Stored data

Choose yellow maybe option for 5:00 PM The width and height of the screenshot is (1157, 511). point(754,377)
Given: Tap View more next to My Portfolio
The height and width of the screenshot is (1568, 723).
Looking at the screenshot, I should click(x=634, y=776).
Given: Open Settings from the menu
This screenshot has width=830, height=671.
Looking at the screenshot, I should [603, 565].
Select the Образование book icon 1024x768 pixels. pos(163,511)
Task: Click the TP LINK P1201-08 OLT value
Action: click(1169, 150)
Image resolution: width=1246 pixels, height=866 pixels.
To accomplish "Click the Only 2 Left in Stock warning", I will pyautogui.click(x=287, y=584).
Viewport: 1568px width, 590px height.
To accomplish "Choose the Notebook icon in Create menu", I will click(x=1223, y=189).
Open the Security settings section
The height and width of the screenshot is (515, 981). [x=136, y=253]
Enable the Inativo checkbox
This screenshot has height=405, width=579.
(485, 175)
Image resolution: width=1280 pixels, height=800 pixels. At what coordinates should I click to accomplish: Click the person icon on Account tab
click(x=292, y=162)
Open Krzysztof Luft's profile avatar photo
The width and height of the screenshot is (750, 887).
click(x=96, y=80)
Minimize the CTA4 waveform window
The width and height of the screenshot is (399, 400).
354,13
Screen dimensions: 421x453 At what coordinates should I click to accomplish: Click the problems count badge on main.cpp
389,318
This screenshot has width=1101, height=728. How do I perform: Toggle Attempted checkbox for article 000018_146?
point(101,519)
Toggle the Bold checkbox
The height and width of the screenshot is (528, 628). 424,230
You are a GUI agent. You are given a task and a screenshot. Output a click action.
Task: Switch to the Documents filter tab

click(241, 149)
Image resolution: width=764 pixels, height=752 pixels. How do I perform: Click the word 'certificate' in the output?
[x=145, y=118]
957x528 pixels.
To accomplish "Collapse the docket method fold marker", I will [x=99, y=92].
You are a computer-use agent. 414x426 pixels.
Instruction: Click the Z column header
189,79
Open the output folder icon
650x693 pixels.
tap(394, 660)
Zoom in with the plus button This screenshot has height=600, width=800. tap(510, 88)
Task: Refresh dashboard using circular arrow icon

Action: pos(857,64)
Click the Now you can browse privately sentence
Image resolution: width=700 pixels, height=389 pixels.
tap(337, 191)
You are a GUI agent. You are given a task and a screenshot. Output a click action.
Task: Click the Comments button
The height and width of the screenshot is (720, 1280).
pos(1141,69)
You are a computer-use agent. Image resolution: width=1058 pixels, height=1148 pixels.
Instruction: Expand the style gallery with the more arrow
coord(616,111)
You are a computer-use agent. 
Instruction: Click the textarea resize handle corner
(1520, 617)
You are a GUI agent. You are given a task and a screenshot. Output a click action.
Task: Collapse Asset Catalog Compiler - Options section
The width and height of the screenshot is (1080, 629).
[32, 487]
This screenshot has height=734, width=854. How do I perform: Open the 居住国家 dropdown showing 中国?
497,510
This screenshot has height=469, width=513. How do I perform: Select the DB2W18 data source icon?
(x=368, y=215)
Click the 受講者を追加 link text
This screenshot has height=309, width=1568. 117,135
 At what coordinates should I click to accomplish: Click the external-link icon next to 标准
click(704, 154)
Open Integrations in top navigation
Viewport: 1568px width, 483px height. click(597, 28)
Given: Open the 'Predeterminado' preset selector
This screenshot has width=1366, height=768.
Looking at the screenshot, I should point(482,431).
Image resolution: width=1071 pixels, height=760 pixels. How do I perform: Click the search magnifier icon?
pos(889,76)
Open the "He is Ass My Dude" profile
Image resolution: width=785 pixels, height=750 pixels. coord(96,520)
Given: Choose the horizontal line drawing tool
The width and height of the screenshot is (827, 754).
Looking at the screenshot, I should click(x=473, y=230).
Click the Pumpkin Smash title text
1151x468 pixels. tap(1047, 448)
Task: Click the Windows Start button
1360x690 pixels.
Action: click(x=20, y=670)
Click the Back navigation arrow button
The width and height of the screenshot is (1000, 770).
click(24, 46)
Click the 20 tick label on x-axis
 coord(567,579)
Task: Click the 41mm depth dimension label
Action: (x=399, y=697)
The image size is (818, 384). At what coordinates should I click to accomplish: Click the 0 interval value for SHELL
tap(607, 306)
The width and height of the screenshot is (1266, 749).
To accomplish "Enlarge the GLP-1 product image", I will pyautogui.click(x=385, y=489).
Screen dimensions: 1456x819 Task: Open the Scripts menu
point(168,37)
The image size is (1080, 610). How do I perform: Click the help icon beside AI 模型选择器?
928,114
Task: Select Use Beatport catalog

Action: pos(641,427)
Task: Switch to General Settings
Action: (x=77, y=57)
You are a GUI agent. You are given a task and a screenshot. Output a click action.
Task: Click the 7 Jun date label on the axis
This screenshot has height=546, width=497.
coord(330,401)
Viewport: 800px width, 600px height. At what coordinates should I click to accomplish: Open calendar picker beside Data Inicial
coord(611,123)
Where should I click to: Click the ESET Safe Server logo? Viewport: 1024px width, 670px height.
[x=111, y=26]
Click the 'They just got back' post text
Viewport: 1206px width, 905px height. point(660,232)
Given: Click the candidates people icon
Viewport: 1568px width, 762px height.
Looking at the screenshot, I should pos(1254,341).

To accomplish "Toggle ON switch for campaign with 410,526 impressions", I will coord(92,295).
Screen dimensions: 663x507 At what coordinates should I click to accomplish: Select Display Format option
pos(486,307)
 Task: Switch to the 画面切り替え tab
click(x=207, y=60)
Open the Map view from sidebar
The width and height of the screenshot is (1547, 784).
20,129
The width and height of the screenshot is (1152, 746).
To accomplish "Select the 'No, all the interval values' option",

## [THE TASK]
Give the records again, unchanged and complete.

## [OUTPUT]
Choose yellow maybe option for 5:00 PM The width and height of the screenshot is (1157, 511). point(754,377)
Given: Tap View more next to My Portfolio
The height and width of the screenshot is (1568, 723).
Looking at the screenshot, I should click(x=634, y=776).
Given: Open Settings from the menu
This screenshot has width=830, height=671.
Looking at the screenshot, I should [603, 565].
Select the Образование book icon 1024x768 pixels. pos(163,511)
Task: Click the TP LINK P1201-08 OLT value
Action: click(1169, 150)
Image resolution: width=1246 pixels, height=866 pixels.
To accomplish "Click the Only 2 Left in Stock warning", I will pyautogui.click(x=287, y=584).
Viewport: 1568px width, 590px height.
To accomplish "Choose the Notebook icon in Create menu", I will click(x=1223, y=189).
Open the Security settings section
The height and width of the screenshot is (515, 981). [x=136, y=253]
Enable the Inativo checkbox
This screenshot has height=405, width=579.
(485, 175)
Image resolution: width=1280 pixels, height=800 pixels. At what coordinates should I click to accomplish: Click the person icon on Account tab
click(x=292, y=162)
Open Krzysztof Luft's profile avatar photo
The width and height of the screenshot is (750, 887).
click(x=96, y=80)
Minimize the CTA4 waveform window
The width and height of the screenshot is (399, 400).
354,13
Screen dimensions: 421x453 At what coordinates should I click to accomplish: Click the problems count badge on main.cpp
389,318
This screenshot has width=1101, height=728. How do I perform: Toggle Attempted checkbox for article 000018_146?
point(101,519)
Toggle the Bold checkbox
The height and width of the screenshot is (528, 628). 424,230
You are a GUI agent. You are given a task and a screenshot. Output a click action.
Task: Switch to the Documents filter tab

click(241, 149)
Image resolution: width=764 pixels, height=752 pixels. How do I perform: Click the word 'certificate' in the output?
[x=145, y=118]
957x528 pixels.
To accomplish "Collapse the docket method fold marker", I will [x=99, y=92].
You are a computer-use agent. 414x426 pixels.
Instruction: Click the Z column header
189,79
Open the output folder icon
650x693 pixels.
tap(394, 660)
Zoom in with the plus button This screenshot has height=600, width=800. tap(510, 88)
Task: Refresh dashboard using circular arrow icon

Action: pos(857,64)
Click the Now you can browse privately sentence
Image resolution: width=700 pixels, height=389 pixels.
tap(337, 191)
You are a GUI agent. You are given a task and a screenshot. Output a click action.
Task: Click the Comments button
The height and width of the screenshot is (720, 1280).
pos(1141,69)
You are a computer-use agent. Image resolution: width=1058 pixels, height=1148 pixels.
Instruction: Expand the style gallery with the more arrow
coord(616,111)
You are a computer-use agent. 
Instruction: Click the textarea resize handle corner
(1520, 617)
You are a GUI agent. You are given a task and a screenshot. Output a click action.
Task: Collapse Asset Catalog Compiler - Options section
The width and height of the screenshot is (1080, 629).
[32, 487]
This screenshot has height=734, width=854. How do I perform: Open the 居住国家 dropdown showing 中国?
497,510
This screenshot has height=469, width=513. How do I perform: Select the DB2W18 data source icon?
(x=368, y=215)
Click the 受講者を追加 link text
This screenshot has height=309, width=1568. 117,135
 At what coordinates should I click to accomplish: Click the external-link icon next to 标准
click(704, 154)
Open Integrations in top navigation
Viewport: 1568px width, 483px height. click(597, 28)
Given: Open the 'Predeterminado' preset selector
This screenshot has width=1366, height=768.
Looking at the screenshot, I should point(482,431).
Image resolution: width=1071 pixels, height=760 pixels. How do I perform: Click the search magnifier icon?
pos(889,76)
Open the "He is Ass My Dude" profile
Image resolution: width=785 pixels, height=750 pixels. coord(96,520)
Given: Choose the horizontal line drawing tool
The width and height of the screenshot is (827, 754).
Looking at the screenshot, I should click(x=473, y=230).
Click the Pumpkin Smash title text
1151x468 pixels. tap(1047, 448)
Task: Click the Windows Start button
1360x690 pixels.
Action: click(x=20, y=670)
Click the Back navigation arrow button
The width and height of the screenshot is (1000, 770).
click(24, 46)
Click the 20 tick label on x-axis
 coord(567,579)
Task: Click the 41mm depth dimension label
Action: (x=399, y=697)
The image size is (818, 384). At what coordinates should I click to accomplish: Click the 0 interval value for SHELL
tap(607, 306)
The width and height of the screenshot is (1266, 749).
To accomplish "Enlarge the GLP-1 product image", I will pyautogui.click(x=385, y=489).
Screen dimensions: 1456x819 Task: Open the Scripts menu
point(168,37)
The image size is (1080, 610). How do I perform: Click the help icon beside AI 模型选择器?
928,114
Task: Select Use Beatport catalog

Action: pos(641,427)
Task: Switch to General Settings
Action: (x=77, y=57)
You are a GUI agent. You are given a task and a screenshot. Output a click action.
Task: Click the 7 Jun date label on the axis
This screenshot has height=546, width=497.
coord(330,401)
Viewport: 800px width, 600px height. At what coordinates should I click to accomplish: Open calendar picker beside Data Inicial
coord(611,123)
Where should I click to: Click the ESET Safe Server logo? Viewport: 1024px width, 670px height.
[x=111, y=26]
Click the 'They just got back' post text
Viewport: 1206px width, 905px height. point(660,232)
Given: Click the candidates people icon
Viewport: 1568px width, 762px height.
Looking at the screenshot, I should pos(1254,341).

To accomplish "Toggle ON switch for campaign with 410,526 impressions", I will coord(92,295).
Screen dimensions: 663x507 At what coordinates should I click to accomplish: Select Display Format option
pos(486,307)
 Task: Switch to the 画面切り替え tab
click(x=207, y=60)
Open the Map view from sidebar
The width and height of the screenshot is (1547, 784).
20,129
The width and height of the screenshot is (1152, 746).
To accomplish "Select the 'No, all the interval values' option",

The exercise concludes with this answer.